Que deviennent alors tous les dossiers de la HALCIA bouclés et transmis depuis ?

Si la HALCIA n’avait pas existé, il eût fallu l’inventer, serait-on tenté de se dire ! C’est probablement l’une des plus belles réussites politiques du régime d’Issoufou Mahamadou. Cependant, créer une institution est une chose, en respecter l’esprit et l’exigence en est une autre. Certes, Issoufou Mahamadou avait eu l’ingénieuse idée de créer la HALCIA, mais avait-il, réellement, la volonté politique nécessaire de tirer toutes les conséquences possibles qui en découleraient ? Pas sûr, sans doute au regard de la méthode de gouvernance que fut la sienne durant ses deux mandats présidentiels ; une méthode basée plus sur l’achat des consciences que sur la conviction de cellesci. Ainsi, sous son règne peu glorieux, la HALCIA était apparue plus un instrument de chantage politique contre de récalcitrants au ‘’Gurisme’’ qu’un levier de bonne gouvernance politique et administrative. Naturellement, elle avait fini par craquer sous le poids de tonnes de rapports relégués au fond des tiroirs (On parlerait de plusieurs centaines de dossiers en souffrance au niveau de la suite à donner à ces rapports).

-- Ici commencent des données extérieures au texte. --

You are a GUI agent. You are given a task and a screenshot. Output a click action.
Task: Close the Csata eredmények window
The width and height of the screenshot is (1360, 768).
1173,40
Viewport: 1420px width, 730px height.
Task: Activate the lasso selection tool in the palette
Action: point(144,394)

Aujourd’hui, les Nigériens se demandent légitimement le sort advenu à tous ces dossiers de corruption et de détournements de deniers flagrants bouclés par la HALCIA. On évoque à ce sujet une multitude de dossiers ficelés et transmis, mais qui moisissent toujours au niveau de la décision finale, c’est-à-dire la transmission à la Justice. Pourquoi ces dossiers n’ont-ils pas abouti à l’ouverture d’une procédure judiciaire comme c’est le cas, aujourd’hui ? Pourquoi le rapport d’inspection concernant l’Autorité de Régulation de la Communication Electronique et de la Poste (ARCEP) n’ait pas connu un traitement judiciaire ? Que sont devenues les inspections au Ministère de l’Education Nationale, de la Défense Nationale, de la Santé ? En outre, que deviennent tous ces cas de fautes de gestion relevées par la Cour des Comptes dans son Rapport général 2022 et transmis aux services compétents pour traitement ? Cela concerne des ministres actuellement en poste, sans que la moindre information judiciaire soit ouverte à leur encontre ! Pourquoi, alors, ces deux poids, deux mesures dans le traitement des dossiers ? Rien que le dossier du Ministère de la Défense Nationale, devenu le symbole de la prévarication politique à son stade le plus achevé, au Niger, suffirait à semer le doute et le scepticisme dans les esprits quant à l’effectivité et surtout la crédibilité de cette opération d’assainissement entreprise par le régime de Mohamed Bazoum. L’on aimerait tant croire et espérer dans cette louable et salvatrice oeuvre de salubrité publique, mais, l’on ne saurait, d’un autre côté, d’émettre quelque doute dans le déroulement de la chose. Il serait, peut-être, temps de commencer par épingler des ministres, qui doivent être les plus exemplaires possibles dans une administration publique et dans un système politique, afin que les cadres de conception et autres agents d’exécution puissent s’en inspirer. On objectera à cela l’arrestation de Hama Zada, alors Ministre de la Communication, mais ce que l’on semblait perdre de vue dans ce dossier précis, c’est que le concerné a été plus été rattrapé par son passé de Directeur Général de la Société de Patrimoine Minier du Niger (SOPAMIN) que celui de Ministre.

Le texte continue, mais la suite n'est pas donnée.